> _WHAT IS EXPECTED_:
Reproduce each of the records below word for word.

■ ■ ■ ■

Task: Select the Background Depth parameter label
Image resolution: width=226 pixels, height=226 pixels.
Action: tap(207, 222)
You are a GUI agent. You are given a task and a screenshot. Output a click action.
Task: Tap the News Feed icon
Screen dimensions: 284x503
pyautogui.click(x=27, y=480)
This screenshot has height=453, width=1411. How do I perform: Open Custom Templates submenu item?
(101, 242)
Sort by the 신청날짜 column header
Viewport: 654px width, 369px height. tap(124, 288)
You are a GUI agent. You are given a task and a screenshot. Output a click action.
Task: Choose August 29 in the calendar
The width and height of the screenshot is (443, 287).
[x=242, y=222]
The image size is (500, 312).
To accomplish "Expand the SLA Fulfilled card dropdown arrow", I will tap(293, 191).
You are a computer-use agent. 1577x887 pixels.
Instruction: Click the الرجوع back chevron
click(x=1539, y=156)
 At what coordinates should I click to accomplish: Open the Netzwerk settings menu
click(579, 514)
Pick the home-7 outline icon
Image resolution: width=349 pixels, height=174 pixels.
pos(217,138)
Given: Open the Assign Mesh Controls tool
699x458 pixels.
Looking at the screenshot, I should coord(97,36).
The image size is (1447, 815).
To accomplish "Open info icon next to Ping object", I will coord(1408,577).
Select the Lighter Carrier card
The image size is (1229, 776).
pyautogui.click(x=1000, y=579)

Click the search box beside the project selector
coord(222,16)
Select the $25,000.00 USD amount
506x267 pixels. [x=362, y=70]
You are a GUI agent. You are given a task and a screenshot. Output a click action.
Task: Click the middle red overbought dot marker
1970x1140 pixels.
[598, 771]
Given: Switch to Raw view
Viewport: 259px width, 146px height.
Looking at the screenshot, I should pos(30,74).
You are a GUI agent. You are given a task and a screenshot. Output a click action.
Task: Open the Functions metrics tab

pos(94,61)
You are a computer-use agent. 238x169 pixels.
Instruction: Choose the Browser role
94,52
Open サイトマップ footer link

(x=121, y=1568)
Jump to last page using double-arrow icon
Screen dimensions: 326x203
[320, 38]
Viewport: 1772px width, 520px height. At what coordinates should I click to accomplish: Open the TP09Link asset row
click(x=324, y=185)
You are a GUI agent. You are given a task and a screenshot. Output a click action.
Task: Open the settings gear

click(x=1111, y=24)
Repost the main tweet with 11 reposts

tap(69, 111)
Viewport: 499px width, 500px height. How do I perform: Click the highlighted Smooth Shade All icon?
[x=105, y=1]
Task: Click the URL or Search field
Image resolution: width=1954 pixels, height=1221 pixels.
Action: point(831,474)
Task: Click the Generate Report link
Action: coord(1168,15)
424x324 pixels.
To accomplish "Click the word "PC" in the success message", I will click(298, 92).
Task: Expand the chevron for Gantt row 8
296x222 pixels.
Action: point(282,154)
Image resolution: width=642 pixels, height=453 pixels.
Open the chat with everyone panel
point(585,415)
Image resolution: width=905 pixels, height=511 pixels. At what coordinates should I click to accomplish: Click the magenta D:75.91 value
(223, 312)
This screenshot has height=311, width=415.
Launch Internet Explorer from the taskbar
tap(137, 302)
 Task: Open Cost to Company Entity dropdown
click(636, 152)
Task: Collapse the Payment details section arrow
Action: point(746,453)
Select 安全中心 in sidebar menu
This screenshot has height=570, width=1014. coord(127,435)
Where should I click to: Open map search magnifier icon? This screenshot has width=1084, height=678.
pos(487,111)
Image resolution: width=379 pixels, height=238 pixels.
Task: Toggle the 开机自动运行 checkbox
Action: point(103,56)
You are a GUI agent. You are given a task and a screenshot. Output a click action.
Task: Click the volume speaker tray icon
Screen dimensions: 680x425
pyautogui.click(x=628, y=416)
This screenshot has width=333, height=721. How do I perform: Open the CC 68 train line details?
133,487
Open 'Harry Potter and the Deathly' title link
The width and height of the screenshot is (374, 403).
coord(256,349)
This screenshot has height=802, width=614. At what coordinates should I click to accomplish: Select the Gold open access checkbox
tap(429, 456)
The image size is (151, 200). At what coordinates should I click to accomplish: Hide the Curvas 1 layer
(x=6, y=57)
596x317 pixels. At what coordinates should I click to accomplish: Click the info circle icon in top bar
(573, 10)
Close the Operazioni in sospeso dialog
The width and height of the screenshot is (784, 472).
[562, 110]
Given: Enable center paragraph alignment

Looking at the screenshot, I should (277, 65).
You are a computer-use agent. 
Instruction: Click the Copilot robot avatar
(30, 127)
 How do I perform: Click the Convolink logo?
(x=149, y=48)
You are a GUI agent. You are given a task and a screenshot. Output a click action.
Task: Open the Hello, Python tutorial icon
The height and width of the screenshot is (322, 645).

■ ■ ■ ■

> _ANSWER TO THE TASK_:
Task: Select the Background Depth parameter label
Image resolution: width=226 pixels, height=226 pixels.
Action: tap(207, 222)
You are a GUI agent. You are given a task and a screenshot. Output a click action.
Task: Tap the News Feed icon
Screen dimensions: 284x503
pyautogui.click(x=27, y=480)
This screenshot has height=453, width=1411. How do I perform: Open Custom Templates submenu item?
(101, 242)
Sort by the 신청날짜 column header
Viewport: 654px width, 369px height. tap(124, 288)
You are a GUI agent. You are given a task and a screenshot. Output a click action.
Task: Choose August 29 in the calendar
The width and height of the screenshot is (443, 287).
[x=242, y=222]
The image size is (500, 312).
To accomplish "Expand the SLA Fulfilled card dropdown arrow", I will tap(293, 191).
You are a computer-use agent. 1577x887 pixels.
Instruction: Click the الرجوع back chevron
click(x=1539, y=156)
 At what coordinates should I click to accomplish: Open the Netzwerk settings menu
click(579, 514)
Pick the home-7 outline icon
Image resolution: width=349 pixels, height=174 pixels.
pos(217,138)
Given: Open the Assign Mesh Controls tool
699x458 pixels.
Looking at the screenshot, I should coord(97,36).
The image size is (1447, 815).
To accomplish "Open info icon next to Ping object", I will coord(1408,577).
Select the Lighter Carrier card
The image size is (1229, 776).
pyautogui.click(x=1000, y=579)

Click the search box beside the project selector
coord(222,16)
Select the $25,000.00 USD amount
506x267 pixels. [x=362, y=70]
You are a GUI agent. You are given a task and a screenshot. Output a click action.
Task: Click the middle red overbought dot marker
1970x1140 pixels.
[598, 771]
Given: Switch to Raw view
Viewport: 259px width, 146px height.
Looking at the screenshot, I should pos(30,74).
You are a GUI agent. You are given a task and a screenshot. Output a click action.
Task: Open the Functions metrics tab

pos(94,61)
You are a computer-use agent. 238x169 pixels.
Instruction: Choose the Browser role
94,52
Open サイトマップ footer link

(x=121, y=1568)
Jump to last page using double-arrow icon
Screen dimensions: 326x203
[320, 38]
Viewport: 1772px width, 520px height. At what coordinates should I click to accomplish: Open the TP09Link asset row
click(x=324, y=185)
You are a GUI agent. You are given a task and a screenshot. Output a click action.
Task: Open the settings gear

click(x=1111, y=24)
Repost the main tweet with 11 reposts

tap(69, 111)
Viewport: 499px width, 500px height. How do I perform: Click the highlighted Smooth Shade All icon?
[x=105, y=1]
Task: Click the URL or Search field
Image resolution: width=1954 pixels, height=1221 pixels.
Action: point(831,474)
Task: Click the Generate Report link
Action: coord(1168,15)
424x324 pixels.
To accomplish "Click the word "PC" in the success message", I will click(298, 92).
Task: Expand the chevron for Gantt row 8
296x222 pixels.
Action: point(282,154)
Image resolution: width=642 pixels, height=453 pixels.
Open the chat with everyone panel
point(585,415)
Image resolution: width=905 pixels, height=511 pixels. At what coordinates should I click to accomplish: Click the magenta D:75.91 value
(223, 312)
This screenshot has height=311, width=415.
Launch Internet Explorer from the taskbar
tap(137, 302)
 Task: Open Cost to Company Entity dropdown
click(636, 152)
Task: Collapse the Payment details section arrow
Action: point(746,453)
Select 安全中心 in sidebar menu
This screenshot has height=570, width=1014. coord(127,435)
Where should I click to: Open map search magnifier icon? This screenshot has width=1084, height=678.
pos(487,111)
Image resolution: width=379 pixels, height=238 pixels.
Task: Toggle the 开机自动运行 checkbox
Action: point(103,56)
You are a GUI agent. You are given a task and a screenshot. Output a click action.
Task: Click the volume speaker tray icon
Screen dimensions: 680x425
pyautogui.click(x=628, y=416)
This screenshot has width=333, height=721. How do I perform: Open the CC 68 train line details?
133,487
Open 'Harry Potter and the Deathly' title link
The width and height of the screenshot is (374, 403).
coord(256,349)
This screenshot has height=802, width=614. At what coordinates should I click to accomplish: Select the Gold open access checkbox
tap(429, 456)
The image size is (151, 200). At what coordinates should I click to accomplish: Hide the Curvas 1 layer
(x=6, y=57)
596x317 pixels. At what coordinates should I click to accomplish: Click the info circle icon in top bar
(573, 10)
Close the Operazioni in sospeso dialog
The width and height of the screenshot is (784, 472).
[562, 110]
Given: Enable center paragraph alignment

Looking at the screenshot, I should (277, 65).
You are a computer-use agent. 
Instruction: Click the Copilot robot avatar
(30, 127)
 How do I perform: Click the Convolink logo?
(x=149, y=48)
You are a GUI agent. You are given a task and a screenshot. Output a click action.
Task: Open the Hello, Python tutorial icon
The height and width of the screenshot is (322, 645).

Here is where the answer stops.